I wanted to be in a place where I’d never been before and think about the grotesquely new thing that I’d just done, and what I needed to do about it. But I was too exhausted for much thought or action, so I closed my eyes and fell asleep.
The next morning, I woke wet and cold, climbed off the roof, and went to the Tribal Police. A couple hours after I told them the story, the Feds showed up. And a few hours after that, I led them to Dr. Bob’s body.
Later that night, as the police laid siege to his trailer house, Junior shot himself in the head.
He’d chosen death over a return to prison.
I wasn’t charged with any crime. I could have been, I suppose, and maybe should have been. But I guess I’d done the right thing, or maybe something close enough to the right thing.
And Jeri? She left the rez. I hear she’s working on another rez in Arizona. I pray that she never falls in love again. I’m not blaming her for what happened. I just think she’s better off alone. Who isn’t better off alone?

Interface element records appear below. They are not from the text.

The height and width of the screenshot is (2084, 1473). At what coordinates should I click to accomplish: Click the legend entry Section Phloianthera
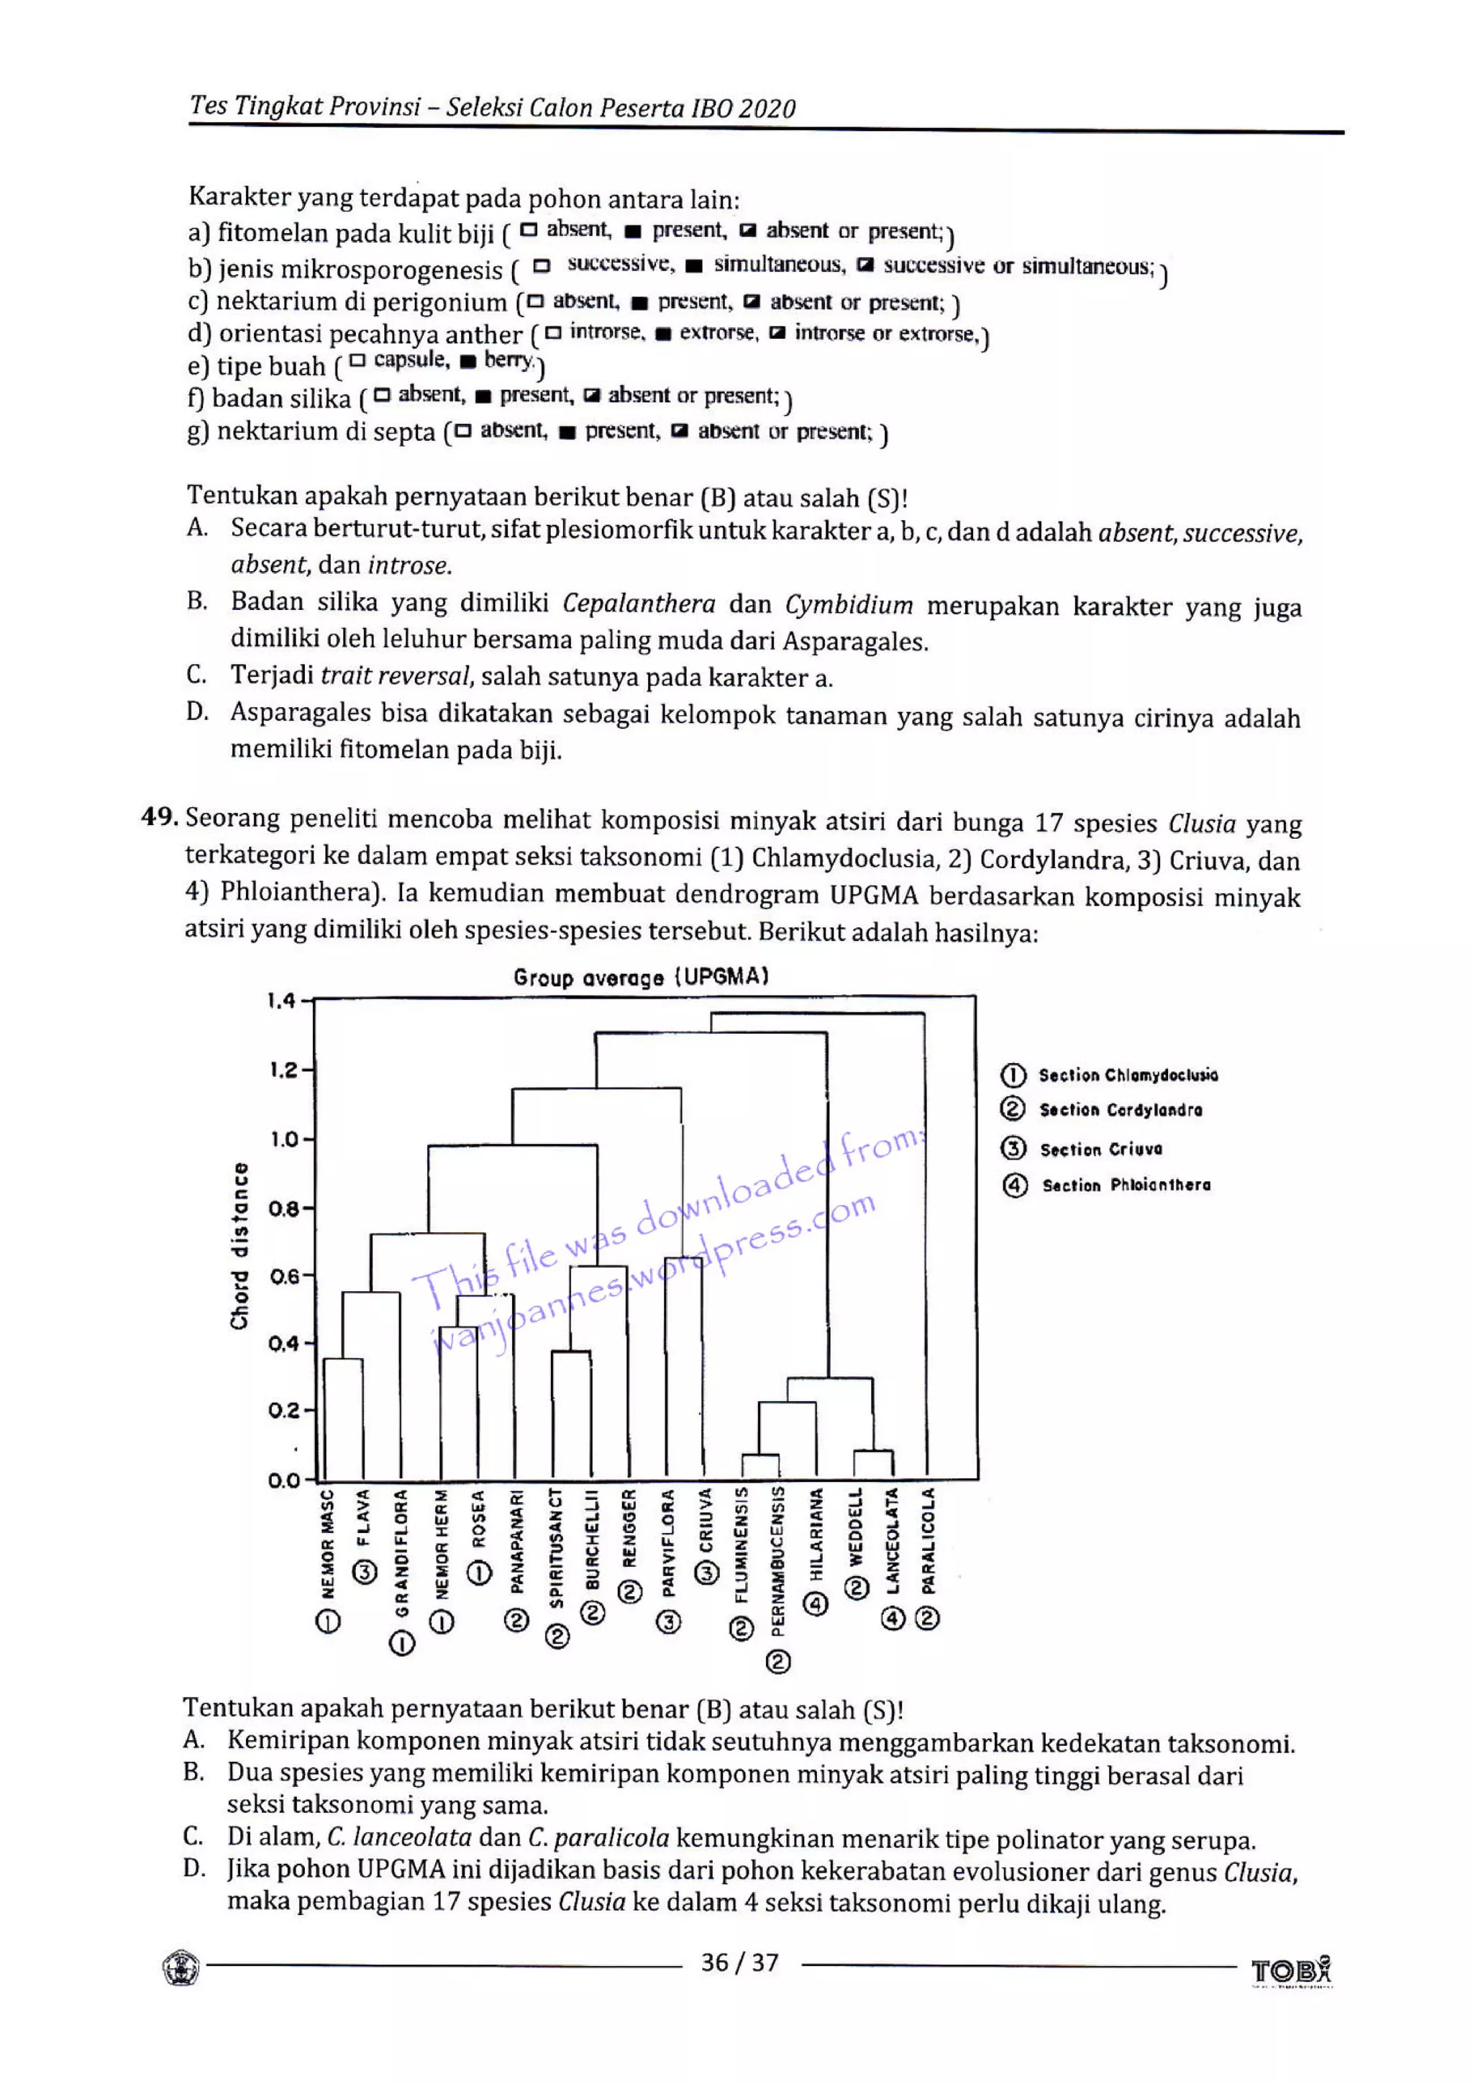pos(1126,1185)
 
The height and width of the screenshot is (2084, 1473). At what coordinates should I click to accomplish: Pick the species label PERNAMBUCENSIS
pos(777,1560)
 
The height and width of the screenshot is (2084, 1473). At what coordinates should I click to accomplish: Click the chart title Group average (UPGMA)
pos(641,977)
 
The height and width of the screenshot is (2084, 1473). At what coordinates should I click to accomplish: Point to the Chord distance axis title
pos(240,1246)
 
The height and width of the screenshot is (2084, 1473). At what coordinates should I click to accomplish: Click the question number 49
pos(160,817)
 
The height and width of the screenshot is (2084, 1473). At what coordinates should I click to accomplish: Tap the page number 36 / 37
pos(739,1962)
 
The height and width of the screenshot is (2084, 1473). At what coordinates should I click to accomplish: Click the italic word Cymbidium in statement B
pos(849,604)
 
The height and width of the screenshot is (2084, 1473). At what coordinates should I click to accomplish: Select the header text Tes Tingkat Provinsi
pos(305,106)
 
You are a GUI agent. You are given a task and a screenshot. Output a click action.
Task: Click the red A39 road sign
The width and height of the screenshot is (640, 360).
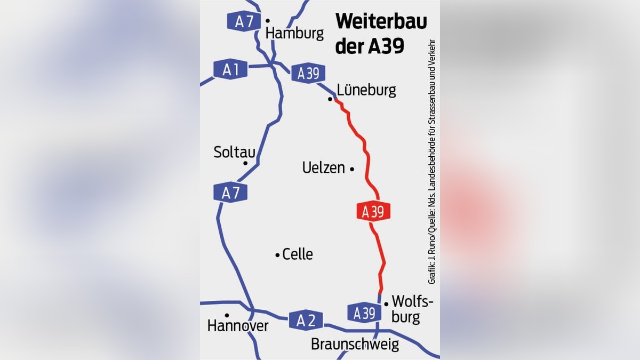coord(373,211)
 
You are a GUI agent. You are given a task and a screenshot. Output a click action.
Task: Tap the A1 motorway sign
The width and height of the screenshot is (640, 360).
coord(230,69)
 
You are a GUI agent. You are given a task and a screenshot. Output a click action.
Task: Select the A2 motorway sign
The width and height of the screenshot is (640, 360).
coord(306,320)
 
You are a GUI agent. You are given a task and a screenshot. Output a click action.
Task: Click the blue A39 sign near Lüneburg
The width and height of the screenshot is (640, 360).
coord(308,74)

I didn’t go to Junior’s funeral. I figured somebody might shoot me if I did. Most everybody thought I was evil for turning against Junior. Yeah, I was the bad guy because I betrayed another Indian.
And, yes, it’s true that I betrayed Junior. But if betrayal can be righteous, then I believe I was righteous. But who knows except God?
Anyway, in honor of Junior, I started war-dancing. I had to buy my regalia from a Sioux Indian who didn’t care about my troubles, but that was okay. I think the Sioux make the best outfits anyway.
So I danced.
I practiced dancing first in front of a mirror. I’d put a powwow CD in my computer and I’d stumble in circles around my living room. After a few months of that, I felt confident enough to make my public debut.
It was a minor powwow in the high school gym. Just another social event during a boring early December.
At first, nobody recognized me. I’d war-painted my whole face black. I wanted to look like a villain, I guess.
Anyway, as I danced, a few people recognized me and started talking to everybody around them. Soon enough, the whole powwow knew it was me swinging my feathers. A few folks jeered and threw curses my way. But most just watched me. I felt like crying. But then one of the elders, a great-grandmother named Agnes, trilled like a bird. She said my name quietly but everybody heard it anyway. Indians stand to honor people, so she stood for me. Then another elder woman trilled and said my name. And then a third. Soon enough, a dozen elder women were standing for me. I wept. I realized that I wasn’t dancing for Junior. No, I was dancing for the old women. I was dancing for all of the dead. And all of the living. But I wasn’t dancing for war. I was dancing for my soul and for the soul of my tribe. I was dancing for what we Indians used to be and who we might become again.